| Try it |
Without pictures, output exactly the lines running from the line containing "PC1010 PC1011 PC1012" to the end of the listing below.
>>
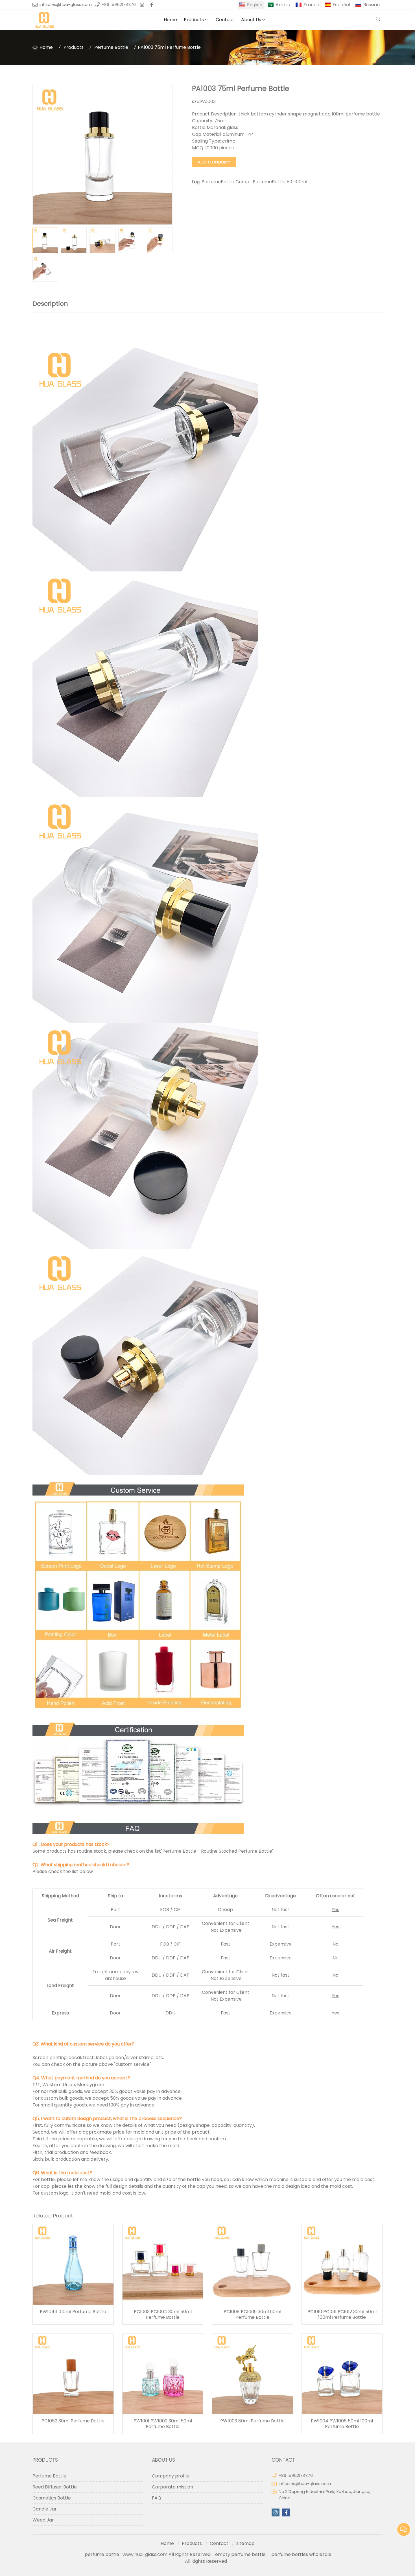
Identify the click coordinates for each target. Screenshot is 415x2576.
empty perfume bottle (241, 2554)
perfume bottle (104, 2554)
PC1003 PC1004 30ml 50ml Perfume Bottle (163, 2314)
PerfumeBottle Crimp (225, 181)
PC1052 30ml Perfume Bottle (73, 2421)
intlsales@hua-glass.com (66, 4)
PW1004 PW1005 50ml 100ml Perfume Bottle (342, 2423)
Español (341, 4)
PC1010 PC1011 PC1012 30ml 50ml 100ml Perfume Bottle (342, 2314)
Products (194, 19)
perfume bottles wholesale (301, 2554)
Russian (371, 4)
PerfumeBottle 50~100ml (280, 181)
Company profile (170, 2476)
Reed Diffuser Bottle (54, 2487)
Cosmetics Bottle (51, 2498)
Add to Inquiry (214, 162)
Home (170, 19)
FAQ (156, 2498)
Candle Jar (44, 2509)
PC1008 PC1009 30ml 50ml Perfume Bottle (252, 2314)
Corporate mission (172, 2487)
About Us (251, 19)
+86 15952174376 (119, 4)
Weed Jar (43, 2520)
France (311, 4)
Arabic (283, 4)
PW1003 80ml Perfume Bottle (252, 2421)
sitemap (245, 2543)
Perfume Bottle (111, 47)
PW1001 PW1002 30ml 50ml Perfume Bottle (163, 2423)
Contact (225, 19)
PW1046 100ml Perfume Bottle (73, 2312)
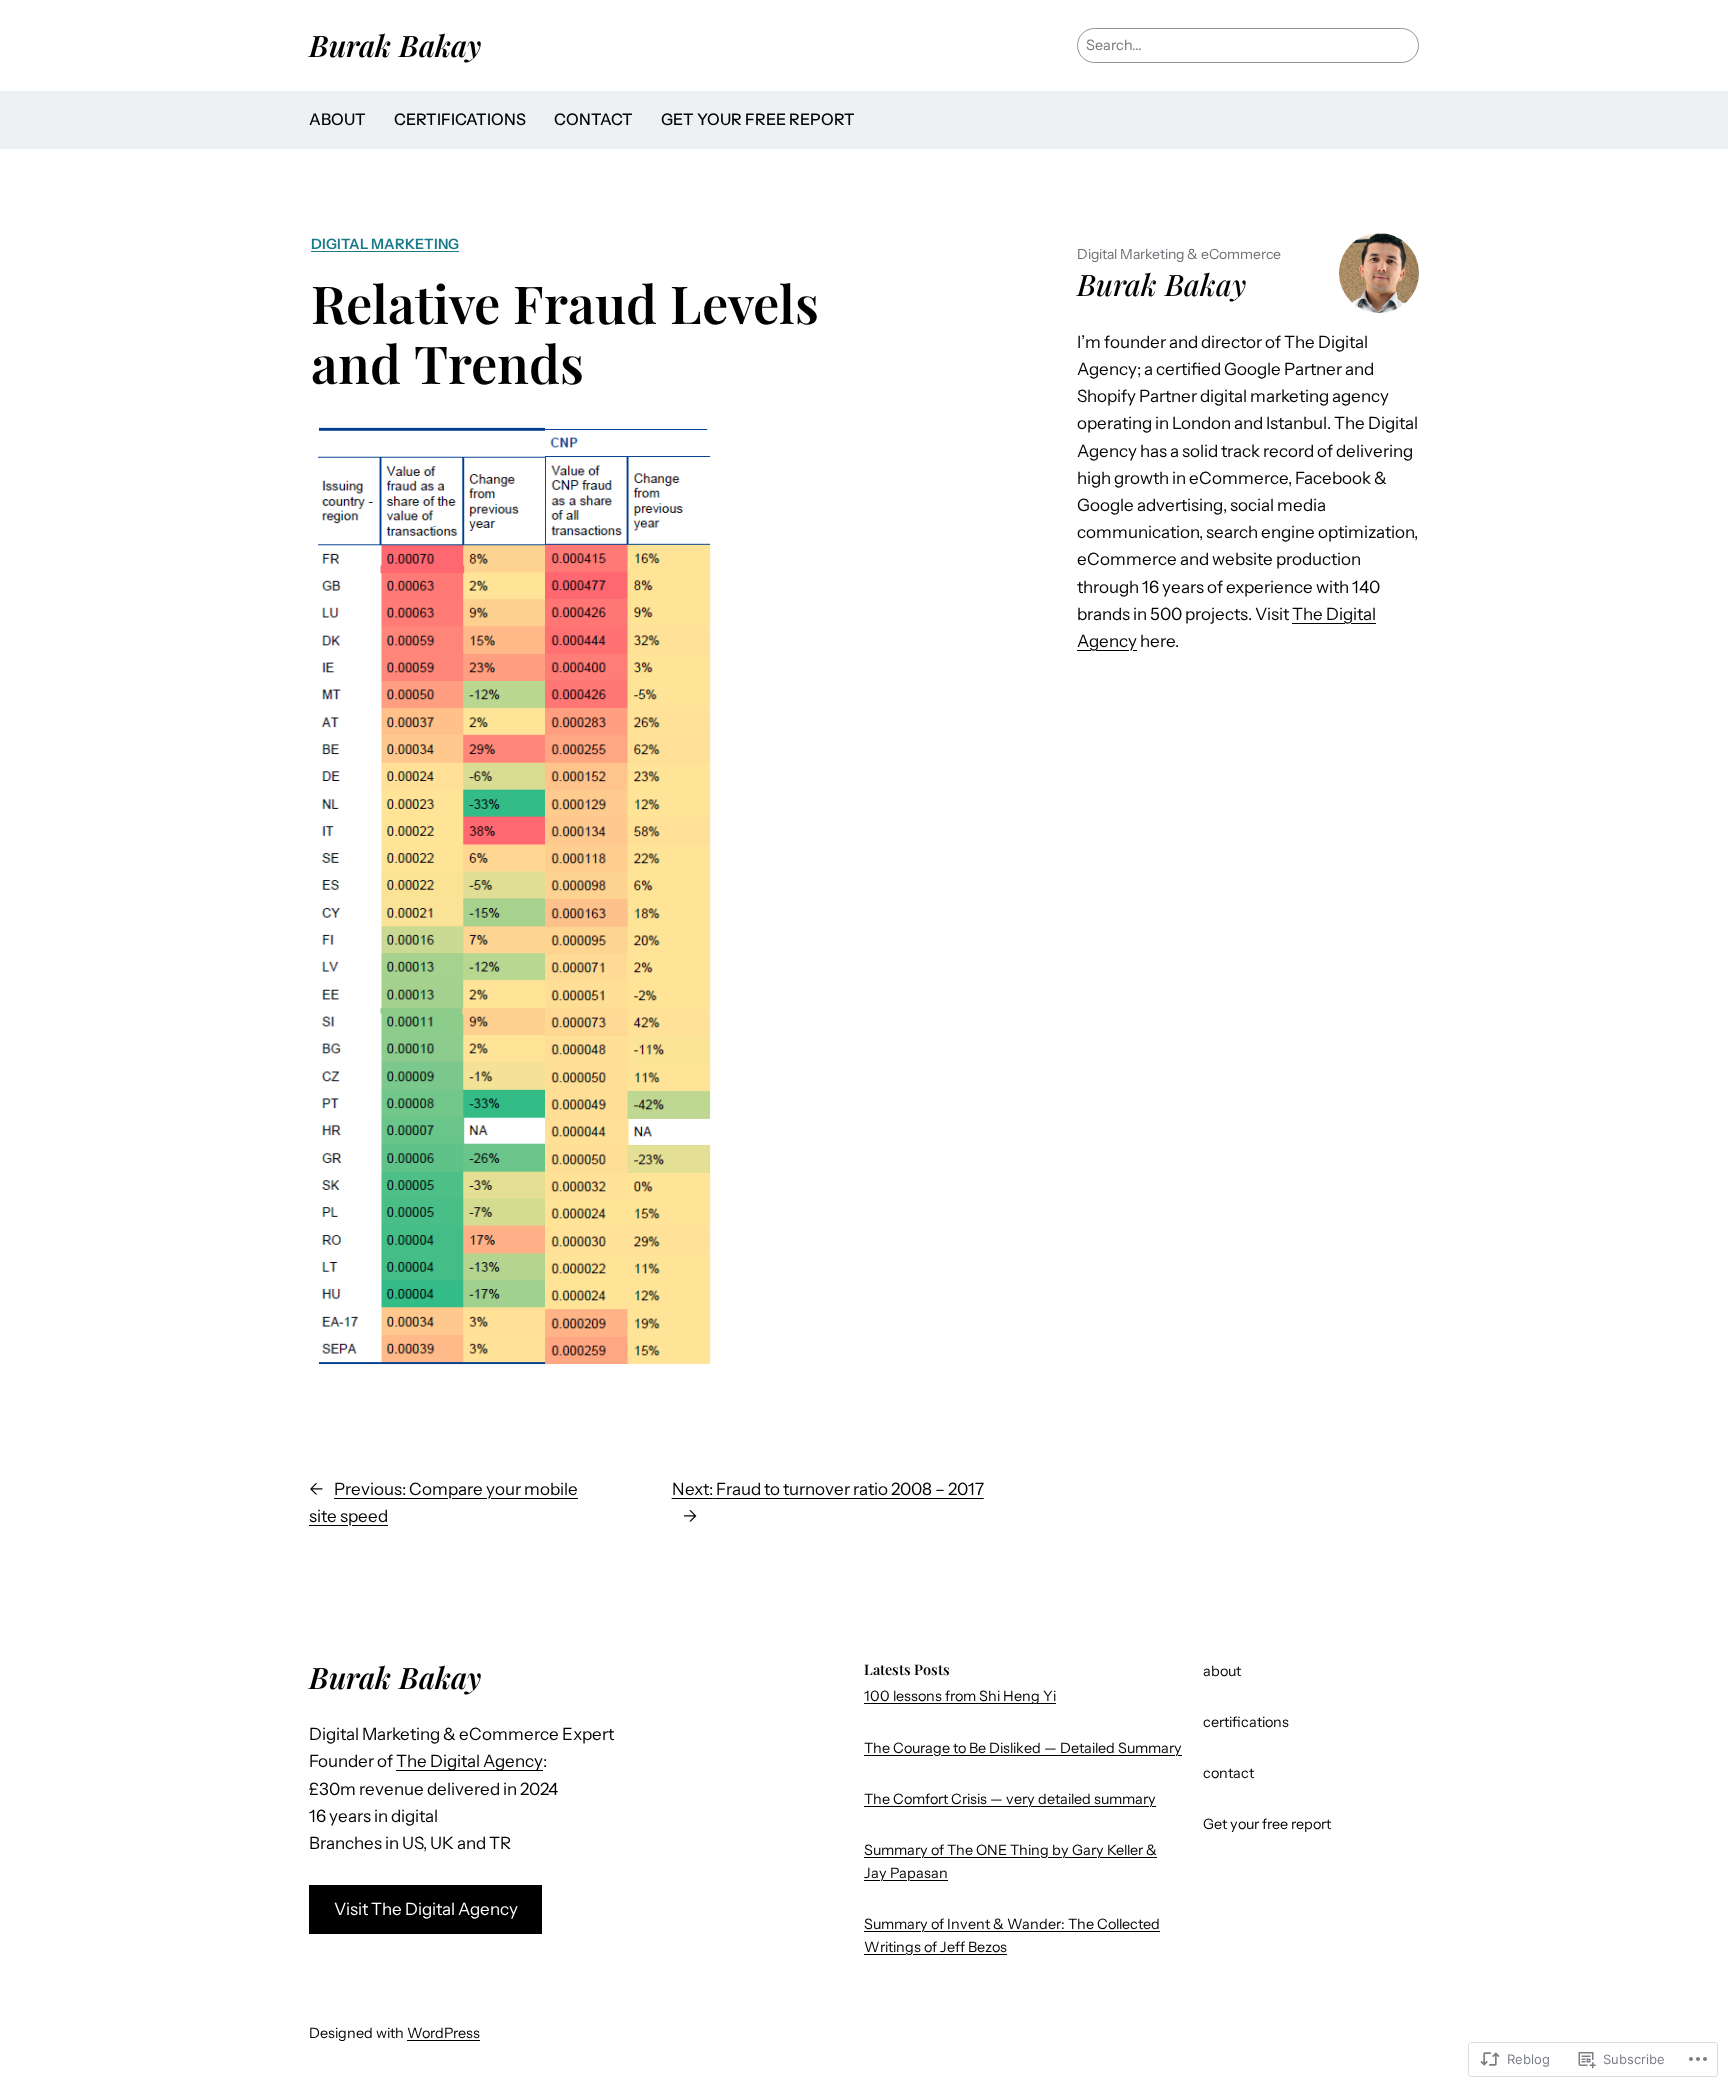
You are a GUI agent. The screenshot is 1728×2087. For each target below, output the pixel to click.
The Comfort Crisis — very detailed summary (1010, 1799)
<<
| Response for this exercise |
PC1010 PC1011 PC1012 30ml 50ml 100ml Perfume Bottle (342, 2314)
Products (194, 19)
perfume bottles wholesale (301, 2554)
Russian (371, 4)
PerfumeBottle 50~100ml (280, 181)
Company profile (170, 2476)
Reed Diffuser Bottle (54, 2487)
Cosmetics Bottle (51, 2498)
Add to Inquiry (214, 162)
Home (170, 19)
FAQ (156, 2498)
Candle Jar (44, 2509)
PC1008 PC1009 30ml 50ml Perfume Bottle (252, 2314)
Corporate mission (172, 2487)
About Us (251, 19)
+86 15952174376 (119, 4)
Weed Jar (43, 2520)
France (311, 4)
Arabic (283, 4)
PW1003 80ml Perfume Bottle (252, 2421)
sitemap (245, 2543)
Perfume Bottle (111, 47)
PW1001 PW1002 30ml 50ml Perfume Bottle (163, 2423)
Contact (225, 19)
PW1046 100ml Perfume Bottle (73, 2312)
You are a GUI agent. The screenshot is 1728×2087. For each target below, output the pixel to click.
The Comfort Crisis — very detailed summary (1010, 1799)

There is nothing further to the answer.